Right to be Forgotten: a Right or Restriction

This article is written by Shivansh Pandey, a student of Department of law, PIMR, Indore & Palak Agrawal, a student of Amity law school, Noida.

Introduction: 

The Right to be Forgotten (right to erasure) owes its origin to the belief that everyone has legal right to ask for removal of any information about oneself available on the internet and is open for all. One can only ask for removal of that information which is of the potential to hamper social life of an individual. If an individual finds any of his data that is of sensitive nature or has served its purpose, he can ask for the removal of his data from the database. However, will be deleted only if it is not serving a greater public interest. 

However, in this internet driven era, privacy is just like toothpaste out of tube. Still, one can use the said right as a tool to protect their personal data. Individual can ask from search engine and websites to remove his/her data from the server, if he feels that the information available in the internet is hampering her social life and the information is not serving any greater public interest.

Origin of right to be forgotten:

The ‘Right to be forgotten’ is a concept that developed in European countries. Its beginnings may be traced back to 1995, when European Union (EU) passed its first personal data protection laws, Directive 95/46/EC (“Directives”). Despite the fact that the right to be forgotten (also known as right to erasure) was not clearly codified in the Directives, however, a combined interpretation of Article 6(1)(e) and Article 12(b) gave an idea of right to be forgotten. 

Later, the right to be forgotten was directly recognised in the case of Google Spain vs. Maria Costeja Gronzalez

In the case mentioned above, Maria Costeja Gronzalez, a Spanish citizen, whose details were mentioned in a web page of the local Spanish newspaper La vanguardia, briefing about a auction related with proceedings of a recovery of social security debts. 

These pages were appearing at the top in Google search of his name. Seeing this, he requested both La vanguardia and Google to remove his personal details and the link of that webpage, but his requests were denied by both of them. 

To seek relief, he logged a case against Google and La vanguardia, arguing that purpose of the information has been fulfilled as the auction completed years ago. The court upheld La vanguardia’s decision right as publication of such data was justified and it is a a common procedure to make these information public in press. The court ordered Google to remove the links as a purpose of the information is fulfilled and now it is no longer needed.

Status of Right to be Forgotten in India:

In European Union, the right to be forgotten has received legal status under the General Data Protection Regulation (GDPR).

In India, till now there is no regulation that particularly recognises the right to be forgotten as a legal right.

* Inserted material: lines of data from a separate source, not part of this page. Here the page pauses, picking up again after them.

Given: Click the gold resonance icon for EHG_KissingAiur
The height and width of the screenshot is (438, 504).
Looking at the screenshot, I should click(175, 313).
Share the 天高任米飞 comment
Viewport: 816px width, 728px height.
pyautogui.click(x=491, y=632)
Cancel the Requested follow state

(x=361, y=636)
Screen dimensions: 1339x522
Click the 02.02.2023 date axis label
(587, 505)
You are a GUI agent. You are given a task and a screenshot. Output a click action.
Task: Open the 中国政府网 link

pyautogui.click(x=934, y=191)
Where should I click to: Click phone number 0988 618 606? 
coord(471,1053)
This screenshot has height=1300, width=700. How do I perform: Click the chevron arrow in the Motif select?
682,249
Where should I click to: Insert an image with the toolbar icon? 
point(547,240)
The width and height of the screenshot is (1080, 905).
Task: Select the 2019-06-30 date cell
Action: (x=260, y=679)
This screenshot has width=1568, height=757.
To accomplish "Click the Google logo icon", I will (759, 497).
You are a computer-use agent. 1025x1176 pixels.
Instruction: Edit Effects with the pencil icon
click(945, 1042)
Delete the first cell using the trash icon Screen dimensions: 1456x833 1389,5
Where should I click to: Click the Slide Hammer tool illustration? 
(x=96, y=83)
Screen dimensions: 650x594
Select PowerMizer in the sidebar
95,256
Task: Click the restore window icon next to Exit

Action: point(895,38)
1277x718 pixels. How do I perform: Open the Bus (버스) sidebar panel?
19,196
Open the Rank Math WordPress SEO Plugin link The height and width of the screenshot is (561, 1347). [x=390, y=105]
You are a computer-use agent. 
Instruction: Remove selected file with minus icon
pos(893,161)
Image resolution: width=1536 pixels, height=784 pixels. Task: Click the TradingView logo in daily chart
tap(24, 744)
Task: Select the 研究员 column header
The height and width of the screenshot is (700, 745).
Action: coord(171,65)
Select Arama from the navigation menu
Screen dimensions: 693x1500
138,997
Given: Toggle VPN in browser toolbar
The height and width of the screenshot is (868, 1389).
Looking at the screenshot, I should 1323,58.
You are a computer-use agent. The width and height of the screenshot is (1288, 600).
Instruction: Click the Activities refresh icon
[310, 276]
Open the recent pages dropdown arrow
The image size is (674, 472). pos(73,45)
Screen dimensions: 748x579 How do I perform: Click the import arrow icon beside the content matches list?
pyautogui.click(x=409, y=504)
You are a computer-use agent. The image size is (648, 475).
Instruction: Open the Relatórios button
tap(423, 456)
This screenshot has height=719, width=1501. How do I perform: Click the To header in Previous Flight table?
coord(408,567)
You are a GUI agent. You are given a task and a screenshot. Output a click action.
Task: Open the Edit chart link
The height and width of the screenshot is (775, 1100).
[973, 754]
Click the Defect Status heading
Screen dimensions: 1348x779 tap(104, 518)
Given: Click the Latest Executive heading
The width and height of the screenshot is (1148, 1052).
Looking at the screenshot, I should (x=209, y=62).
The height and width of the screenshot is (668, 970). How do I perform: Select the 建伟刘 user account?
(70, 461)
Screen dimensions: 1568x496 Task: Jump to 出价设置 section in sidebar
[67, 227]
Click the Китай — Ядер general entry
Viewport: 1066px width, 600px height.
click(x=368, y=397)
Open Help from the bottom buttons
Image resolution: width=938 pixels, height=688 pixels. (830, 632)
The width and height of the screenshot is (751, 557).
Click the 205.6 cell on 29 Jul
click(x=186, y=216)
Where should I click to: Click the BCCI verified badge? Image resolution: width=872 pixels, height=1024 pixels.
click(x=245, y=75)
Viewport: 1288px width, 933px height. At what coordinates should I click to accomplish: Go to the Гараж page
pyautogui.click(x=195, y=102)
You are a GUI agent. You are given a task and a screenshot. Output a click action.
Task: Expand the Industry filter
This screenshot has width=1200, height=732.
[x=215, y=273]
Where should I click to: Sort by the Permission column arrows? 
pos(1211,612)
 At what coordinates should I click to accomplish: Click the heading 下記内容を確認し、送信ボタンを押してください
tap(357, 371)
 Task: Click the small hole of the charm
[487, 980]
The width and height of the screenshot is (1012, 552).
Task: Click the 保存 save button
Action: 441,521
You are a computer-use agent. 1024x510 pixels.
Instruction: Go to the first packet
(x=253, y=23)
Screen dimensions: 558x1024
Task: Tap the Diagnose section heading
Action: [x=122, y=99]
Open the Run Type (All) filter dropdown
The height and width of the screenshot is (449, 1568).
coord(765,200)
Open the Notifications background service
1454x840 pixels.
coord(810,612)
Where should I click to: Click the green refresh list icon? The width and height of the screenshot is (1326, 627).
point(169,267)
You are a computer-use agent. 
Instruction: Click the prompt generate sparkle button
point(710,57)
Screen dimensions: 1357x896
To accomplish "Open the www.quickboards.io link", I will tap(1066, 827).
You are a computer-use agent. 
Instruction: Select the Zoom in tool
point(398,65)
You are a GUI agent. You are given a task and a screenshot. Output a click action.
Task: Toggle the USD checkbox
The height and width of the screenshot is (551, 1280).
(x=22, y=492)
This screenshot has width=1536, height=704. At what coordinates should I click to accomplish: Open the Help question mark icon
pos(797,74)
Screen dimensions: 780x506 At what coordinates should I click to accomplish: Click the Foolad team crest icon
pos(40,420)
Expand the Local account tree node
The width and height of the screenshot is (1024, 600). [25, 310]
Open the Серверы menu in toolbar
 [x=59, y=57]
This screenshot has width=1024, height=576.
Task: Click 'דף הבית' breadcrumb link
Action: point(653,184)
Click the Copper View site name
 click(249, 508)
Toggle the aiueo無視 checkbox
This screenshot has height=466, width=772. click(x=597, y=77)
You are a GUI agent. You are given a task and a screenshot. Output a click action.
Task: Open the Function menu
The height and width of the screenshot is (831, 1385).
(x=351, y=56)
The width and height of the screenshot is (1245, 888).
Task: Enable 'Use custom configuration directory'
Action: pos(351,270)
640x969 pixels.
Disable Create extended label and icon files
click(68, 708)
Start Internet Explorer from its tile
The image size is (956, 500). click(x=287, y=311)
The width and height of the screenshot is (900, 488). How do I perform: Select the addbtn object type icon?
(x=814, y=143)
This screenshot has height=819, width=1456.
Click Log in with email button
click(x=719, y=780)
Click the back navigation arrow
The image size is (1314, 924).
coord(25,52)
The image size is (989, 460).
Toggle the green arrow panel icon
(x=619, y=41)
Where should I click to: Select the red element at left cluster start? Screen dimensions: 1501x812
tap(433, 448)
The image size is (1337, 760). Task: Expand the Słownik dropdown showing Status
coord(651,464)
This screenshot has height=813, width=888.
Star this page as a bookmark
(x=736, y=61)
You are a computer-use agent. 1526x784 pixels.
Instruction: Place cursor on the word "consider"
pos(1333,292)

However, an attempt is made in the form of Personal Data Protection Bill 2019, to recognise the said right as a legal right.

Section 20 of the Personal Data Protection Bill 2019 talks about the ‘Right to be forgotten’. This section states that: Any person who owes personal data, called as data principal have the right to restrict or prevent the continuing disclosure of his personal data by a data fiduciary where such disclosure meets any one of the following three conditions:

(a) The disclosure of the data has served the purpose for which it was collected or is no longer necessary for the purpose.

(b) The disclosure of the data was made with the consent of the data principal under section 11 and such consent has since been withdrawn; or

(c) The disclosure of the data was made contrary to the provisions of this Act or any other law for the time being in force.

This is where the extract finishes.